Dr. Fate first appeared in 1940 as a mysterious sorcerer. In fact, much like Marvel's Dr. Strange, Fate had no origin when he started and was only given one when he later proved popular. Archaeologist Kent Nelson accidentally awoke an anicent Egyptian wizard, Nabu. Fortunately for Kent, this ageless mystical force was one of good, not evil, so instead of killing him on the spot (as it had his father [accidentally]), Nabu deigned to teach the mortal his magic.
The figure really does a good job of capturing Dr. Fate's design, even with the limitations of the block figure form. His yellow and blue are both very nice, solid hues, and the detail on his boots is surprisingly good. His big golden girdle thing is simply painted on, rather than being a separate piece, like you might expect. His cape and livery collar are one piece, and he has a white hair piece for when you want to take his helmet off.
The face beneath the removable helmet is a man with a goatee, which means that this isn't Kent Nelson at all,
but rather Hector Hall. Son of the Golden Age Hawkman and Hawkgirl, Hector had several superhero identities over the years - including a stint as the fill-in Sandman - before dying, being reborn and immediately re-aging himself to adulthood and fighting off a... well, you know, it's complex. Doesn't really matter, either. With the helmet on, this could be anybody. And heck, since the helmet is inhabited by the essence of Nabu and has been shown to act on its own, when you take it off it's almost like having another character in this set; except for the little ears sticking out the sides, of course.
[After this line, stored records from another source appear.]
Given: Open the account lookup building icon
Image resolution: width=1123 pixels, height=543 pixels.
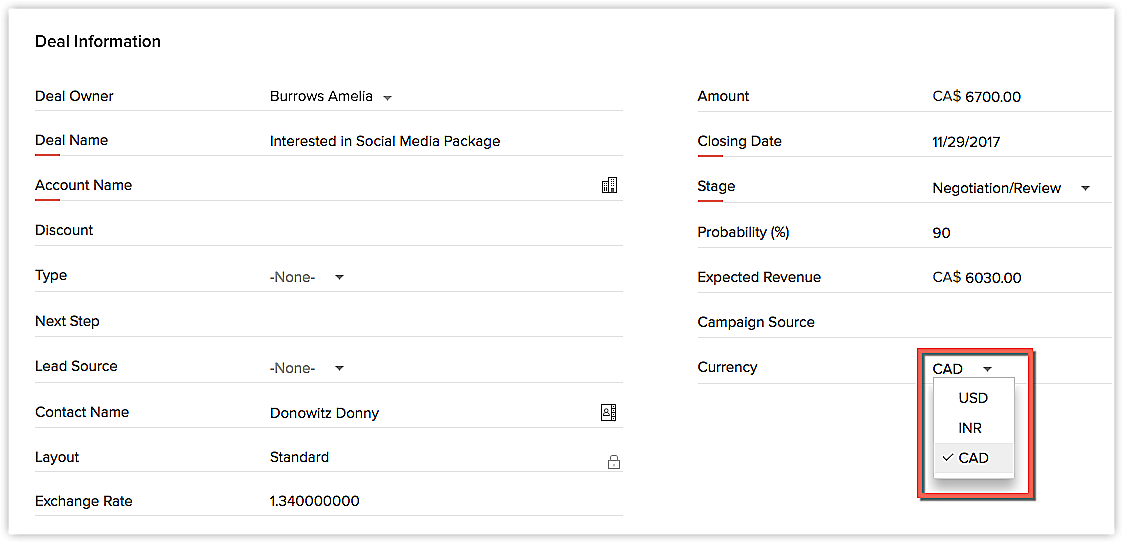Looking at the screenshot, I should pos(609,185).
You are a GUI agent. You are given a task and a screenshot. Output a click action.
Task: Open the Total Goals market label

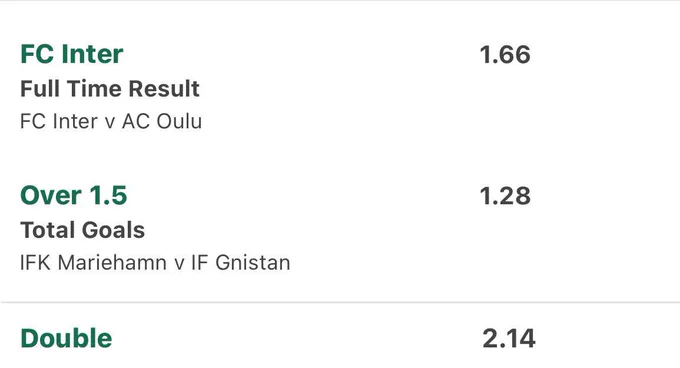pyautogui.click(x=82, y=230)
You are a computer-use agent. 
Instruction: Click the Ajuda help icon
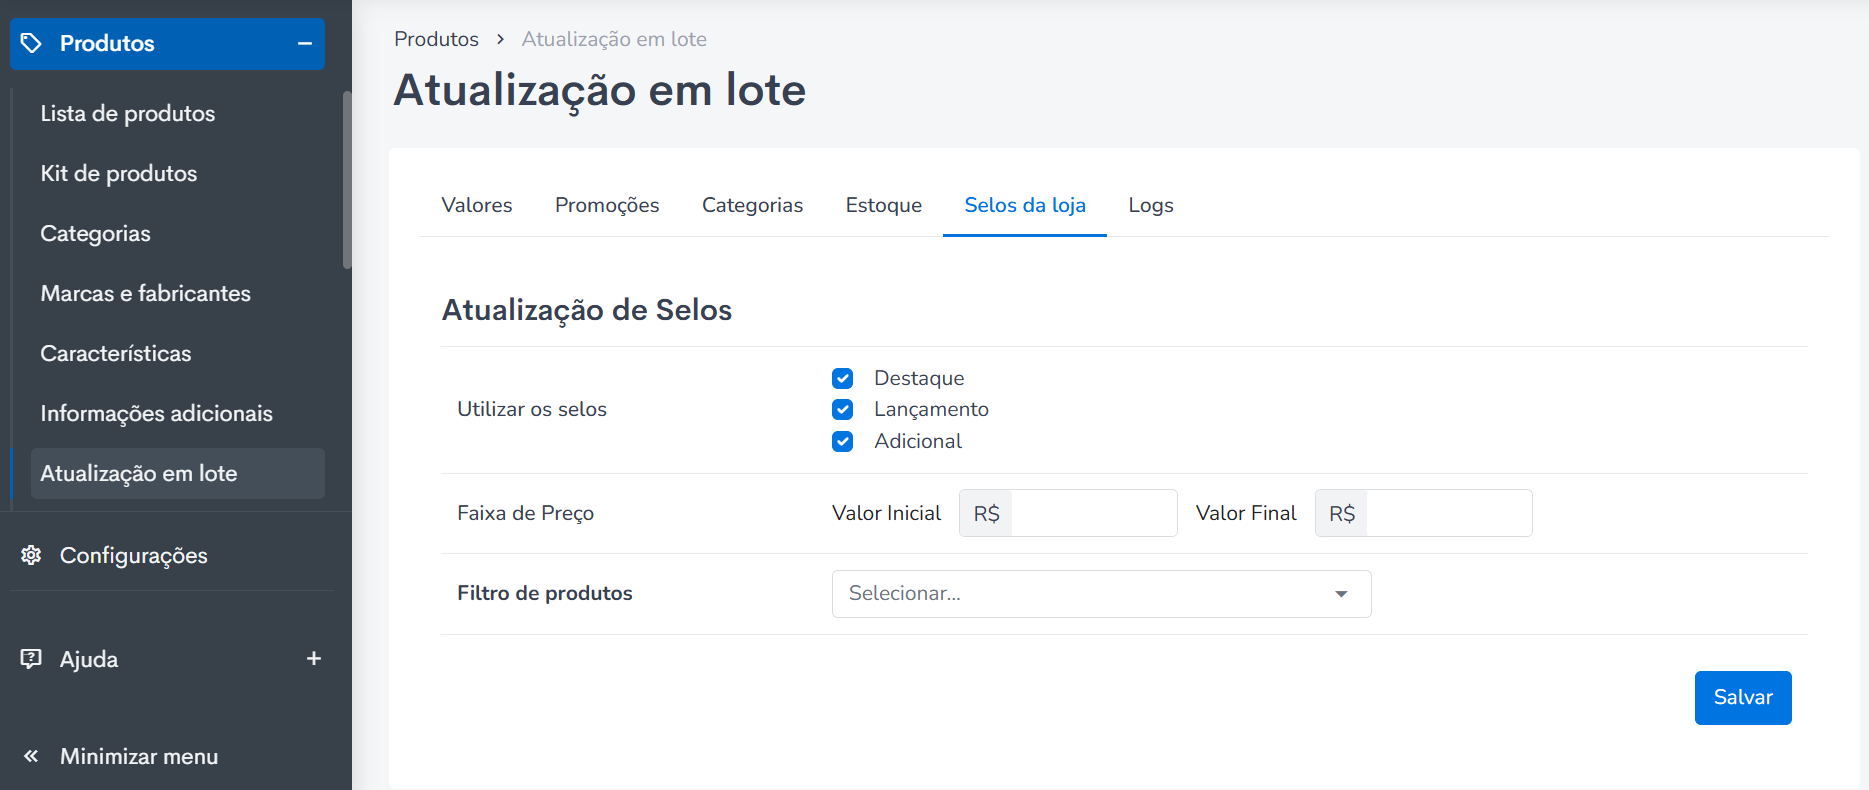[x=31, y=658]
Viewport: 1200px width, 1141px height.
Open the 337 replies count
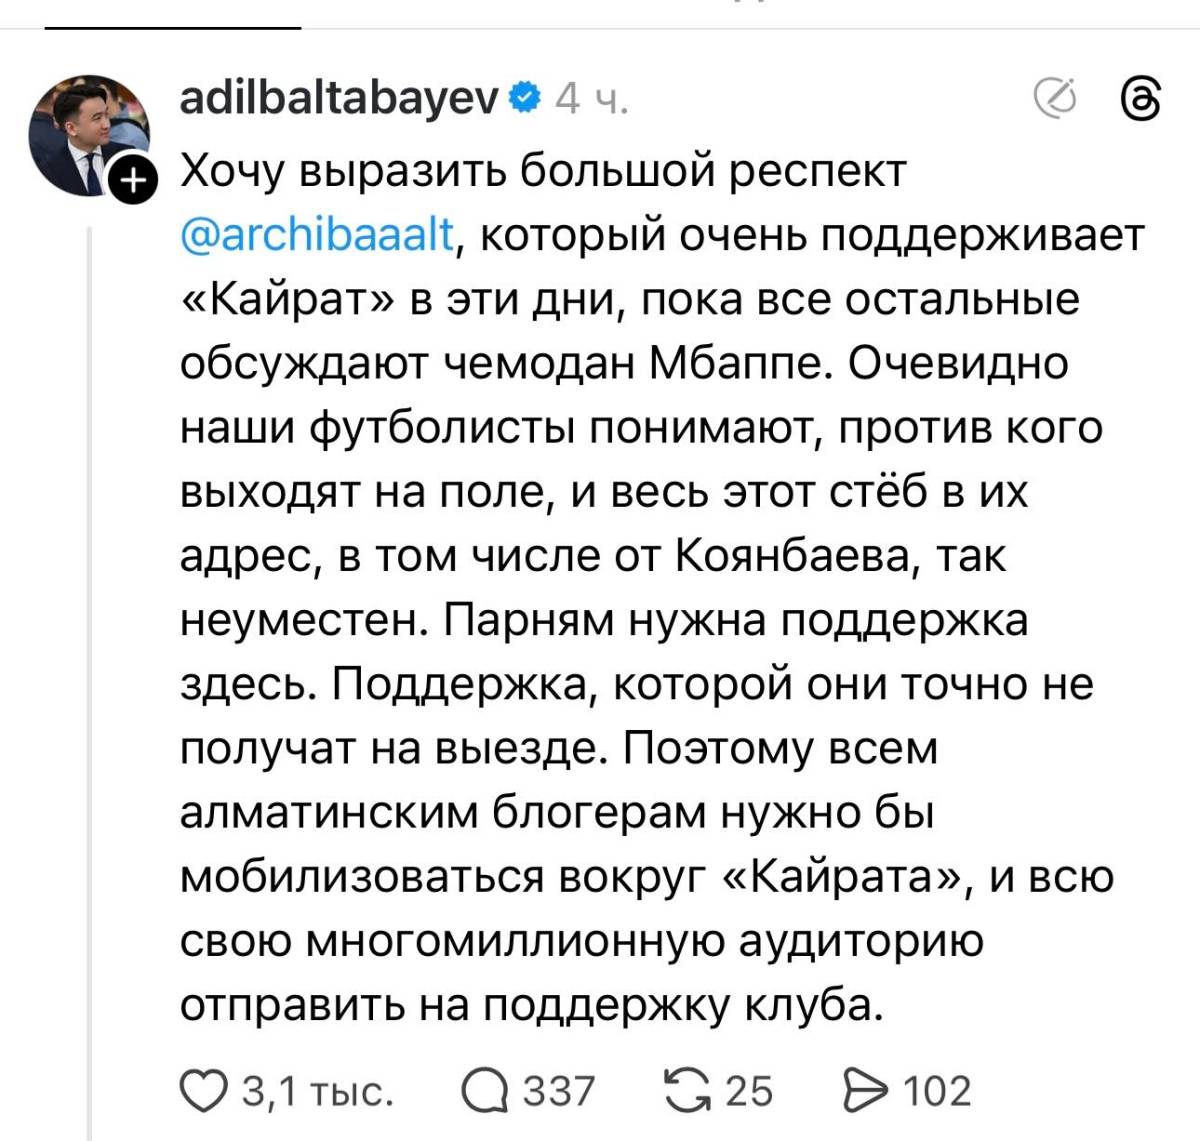point(558,1091)
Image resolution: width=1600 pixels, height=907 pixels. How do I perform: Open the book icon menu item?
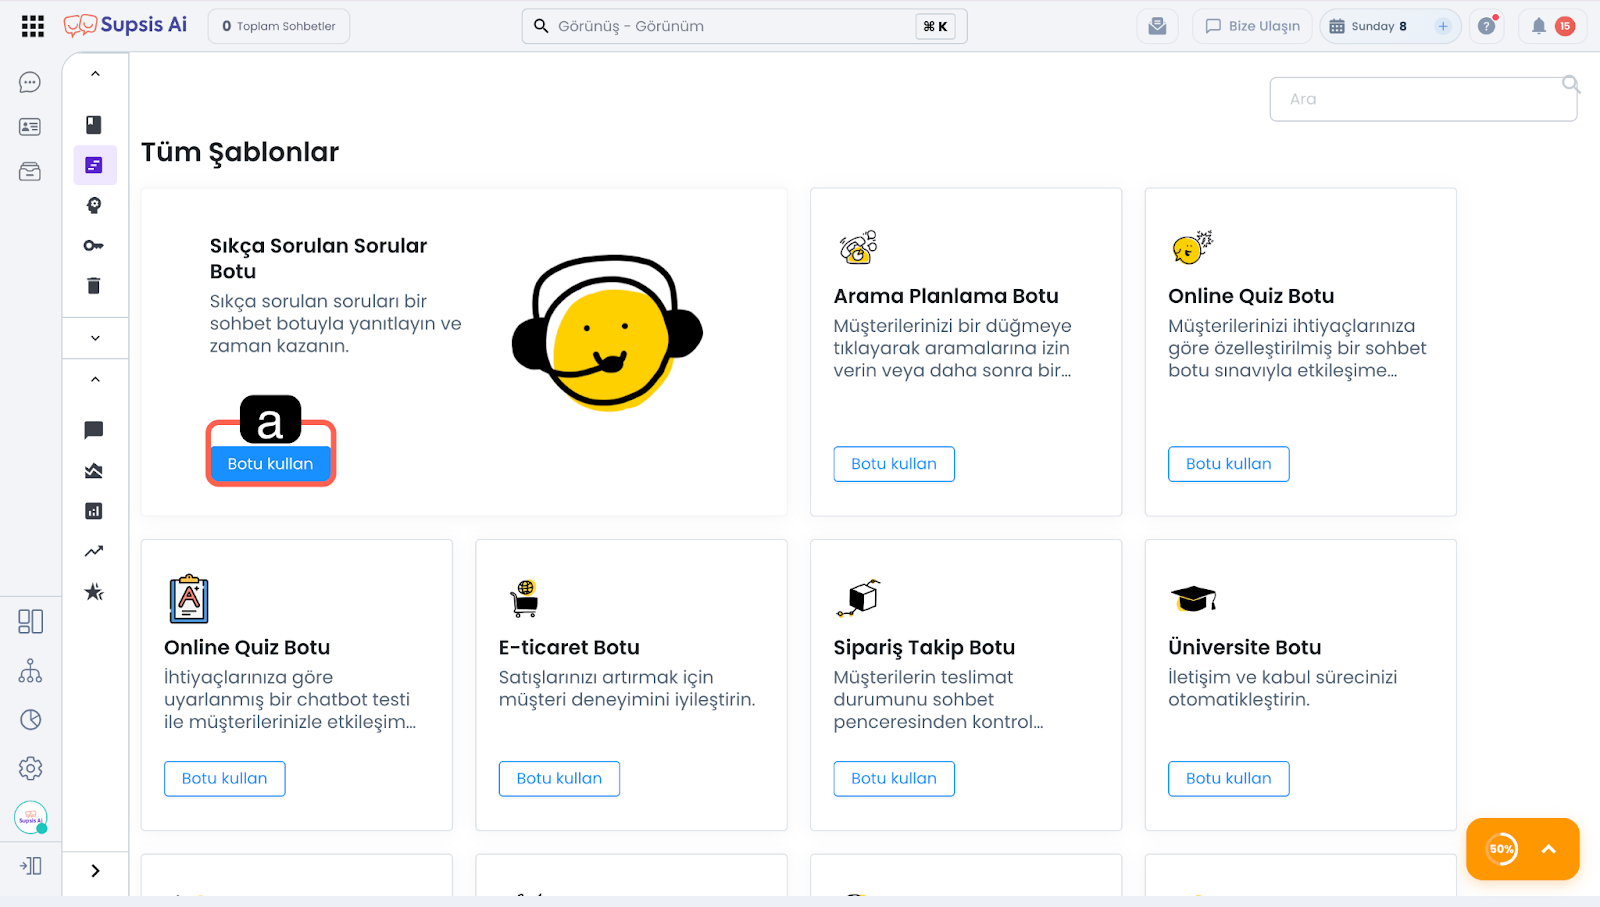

Dr. Fate has spent most of his time serving with the Justice Society,
so his partner in this set is fellow JSAer Power Girl. Superman's cousin (from another universe), PG isn't quite as popular or famous as her counterpart, Supergirl, but she's more mature and more confident... usually. At least she's not acting like a snotty brat these days, so she's got that going for her.
Since Power Girl's biggest trait is that she has a huge chest, there's instantly a problem with converting her to Minimate form. Unlike Palisades' PALz, which had different chest blocks for men and women,
Minimates all use the same plain block. If any character needed some chestal enhancement, it's Power Girl. And the thing is, they had a perfect opportunity to do so, but missed it.
In order to supply PG's cape and the braided rope which holds it on, she's got a separate piece that fits over the chest block. Yes, like the various "Powerhouse" Minimates. Her chest and waist are then painted on the front of the block. Thing is, if they'd just had the "jacket" stop halfway down the front, it would have made the chest significantly larger than the rest of her abdomen, as it should be. Think outside the blocks, Art Asylum.
Other than that particular lack of insight,
the figure's pretty good. She's got a slight smirk on her face, and even the folds of her boots have been painted on. Her hair is a new piece, with a little strand falling down between her eyes. She sort of looks like Kara Thrace (Starbuck, to those of you who aren't hip with Battlestar Galactica), but it's not the same 'do.
This Justice Society set is a good buy. Both figures are pretty good, even if Power Girl could have been better with just a little thought. All Minimates share the same body with different paint decos, and they all move at the same 14 points: balljointed neck, waist, balljointed shoulders, elbows, wrists, balljointed hips, knees and ankles. That's a ton of movement for a 2" figure. The pair of them will fit nicely in your DC Minimate collection, and give a much-needed breath of fresh air from the constant Batman and Superman releases.